Papers

Topics

Authors

Recent

View all

Assistant

AI Research Assistant

Well-researched responses based on relevant abstracts and paper content.

Custom Instructions Pro

Preferences or requirements that you'd like Emergent Mind to consider when generating responses.

Gemini 2.5 Flash

Gemini 2.5 Flash 69 tok/s

Gemini 2.5 Pro 58 tok/s Pro

GPT-5 Medium 32 tok/s Pro

GPT-5 High 29 tok/s Pro

GPT-4o 108 tok/s Pro

Kimi K2 198 tok/s Pro

GPT OSS 120B 461 tok/s Pro

Claude Sonnet 4.5 33 tok/s Pro

2000 character limit reached

Distilling semantically aware orders for autoregressive image generation (2504.17069v1)

Published 23 Apr 2025 in cs.CV and cs.AI

Abstract: Autoregressive patch-based image generation has recently shown competitive results in terms of image quality and scalability. It can also be easily integrated and scaled within Vision-LLMs. Nevertheless, autoregressive models require a defined order for patch generation. While a natural order based on the dictation of the words makes sense for text generation, there is no inherent generation order that exists for image generation. Traditionally, a raster-scan order (from top-left to bottom-right) guides autoregressive image generation models. In this paper, we argue that this order is suboptimal, as it fails to respect the causality of the image content: for instance, when conditioned on a visual description of a sunset, an autoregressive model may generate clouds before the sun, even though the color of clouds should depend on the color of the sun and not the inverse. In this work, we show that first by training a model to generate patches in any-given-order, we can infer both the content and the location (order) of each patch during generation. Secondly, we use these extracted orders to finetune the any-given-order model to produce better-quality images. Through our experiments, we show on two datasets that this new generation method produces better images than the traditional raster-scan approach, with similar training costs and no extra annotations.

Summary

Distilling Semantically Aware Orders for Autoregressive Image Generation

The research paper titled "Distilling Semantically Aware Orders for Autoregressive Image Generation" presents a novel framework for addressing the inherent challenge in autoregressive image generation regarding the sequential order of patch generation. Autoregressive models have been highly effective in text generation due to well-defined sequential orders dictated by the natural flow of language. However, the absence of similar intrinsic order in images, which are represented in a two-dimensional space, poses a unique challenge. Traditionally, a raster-scan order (top-left to bottom-right) is employed, but this paper posits that such an order is suboptimal as it fails to account for the semantic dependencies within the image content.

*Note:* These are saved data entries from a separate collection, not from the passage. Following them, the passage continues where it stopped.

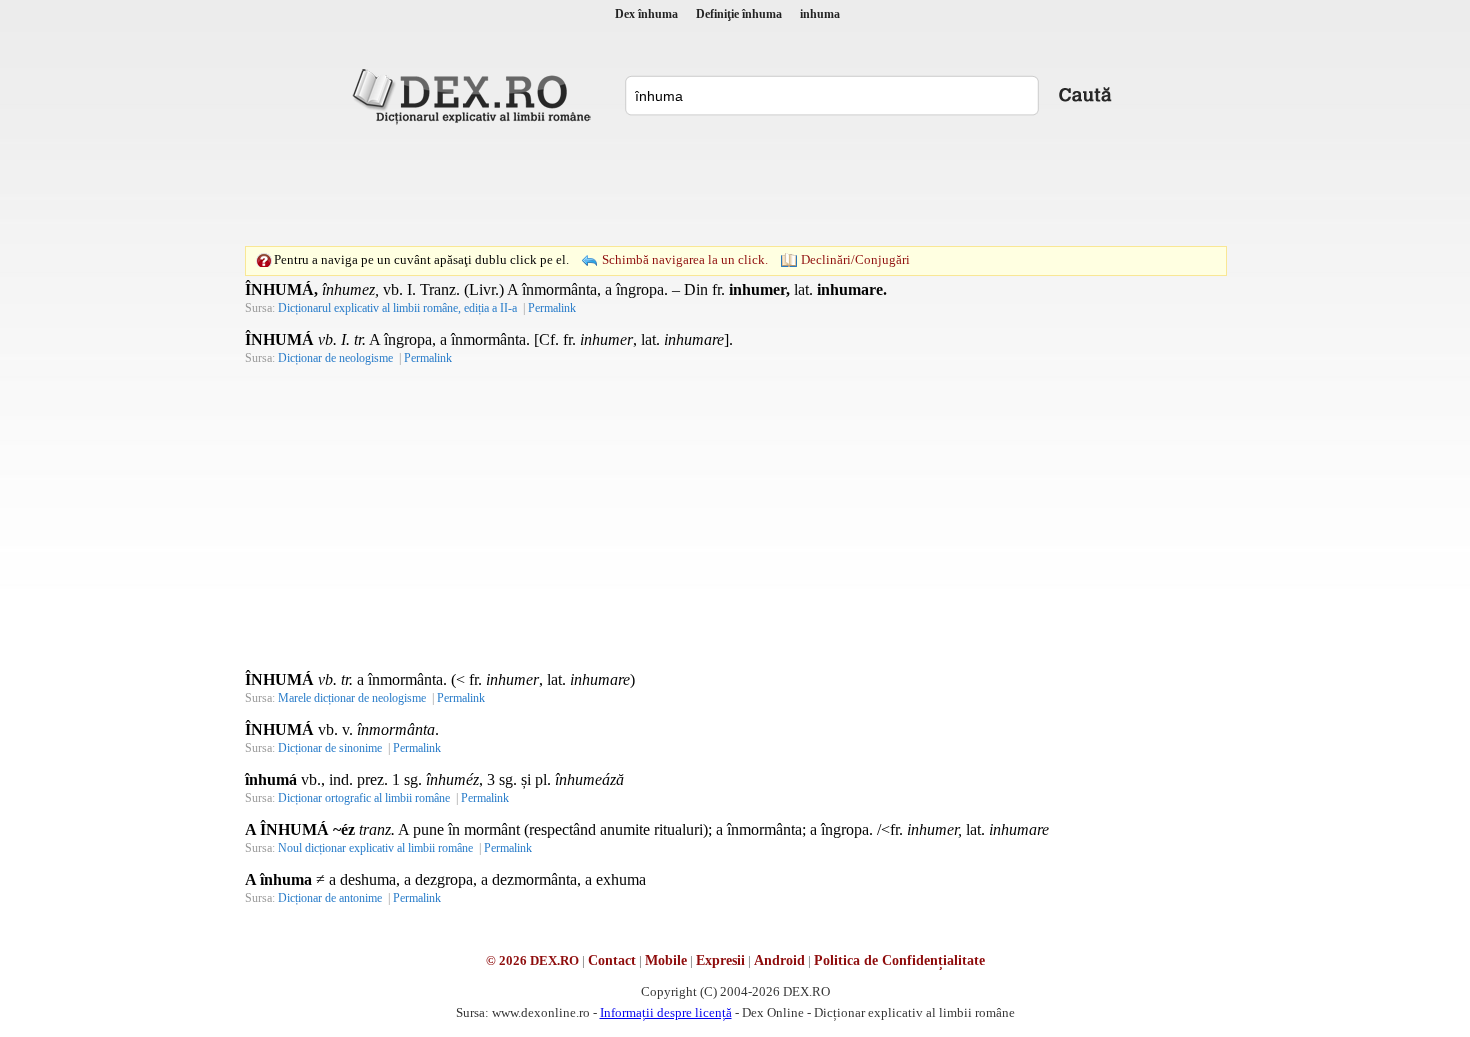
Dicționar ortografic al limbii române (364, 798)
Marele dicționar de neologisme (352, 698)
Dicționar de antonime (330, 898)
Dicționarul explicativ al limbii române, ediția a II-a (397, 308)
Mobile (666, 960)
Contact (612, 960)
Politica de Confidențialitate (899, 960)
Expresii (720, 960)
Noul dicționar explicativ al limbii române (375, 848)
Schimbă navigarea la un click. (685, 259)
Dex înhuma (646, 14)
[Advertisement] (735, 185)
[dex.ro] (475, 95)
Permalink (552, 308)
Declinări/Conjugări (855, 259)
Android (779, 960)
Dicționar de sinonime (330, 748)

Methodology and Contributions

The paper proposes a method for semantically ordering patches during autoregressive image generation. The approach comprises three stages:

Training in Arbitrary Orders: Initially, the researchers train a model to generate image patches without a fixed order, allowing it to learn the joint distribution of patch sequences in a more flexible manner. This generates various orders to achieve a probabilistic understanding of the spatial relationships within image patches.
Order Extraction: By observing the generative process, the model subsequently infers an optimal generation order that respects the semantic content of the image. This extraction process identifies sequences where patches are generated based on semantic dependencies rather than structural order.
Fine-tuning with Inferred Orders: Finally, these distilled orders are utilized to fine-tune the autoregressive model, enhancing the generation quality by adhering to these semantically aware orders. This finetuning process reinforces the model's ability to generate images in a more perceptually coherent manner.

The experiments conducted on the Fashion Product dataset and the Multimodal CelebA-HQ dataset demonstrate improved performance over traditional raster-scan order generation. The method consistently achieves lower Fréchet Inception Distance (FID), Inception Score (IS), and Kernel Inception Distance (KID) across different datasets. These metrics indicate enhanced image quality and representational accuracy.

Technological Impact and Future Directions

This research represents a significant advance in autoregressive image generation, providing insights into the impact of generation order on model performance. By distilling semantically guided generation orders, the model captures contextual dependencies more effectively, leading to improved image synthesis that is closer to human expectations of semantic coherence. Such improvements could affect broader vision tasks requiring sequential data interpretation and manipulation, such as video frame prediction or adult image synthesis tasks.

The practical implications of this research extend into multimodal models where image and text generations require seamless integration. By harmonizing semantic dependencies across modalities, models could better align visual content with text descriptions, thus refining applications in areas like content creation or personalized advertising.

Future research might explore iterative refinement methods for generation orders, exploring the dynamic adaptation of generation sequences during training. Advances in using fully learned semantic orderings across larger datasets and higher resolution images may provide further scalability to this approach. Additionally, integrating these findings with emerging architectures, such as masked generation models or diffractive neural architectures, could enhance contextual understanding and prediction capability.

In summary, this paper contributes substantively to the field of autoregressive image generation by challenging assumptions about patch order. It opens new pathways for research and implementation, emphasizing the semantic coherence of image sequences for improved generative performance.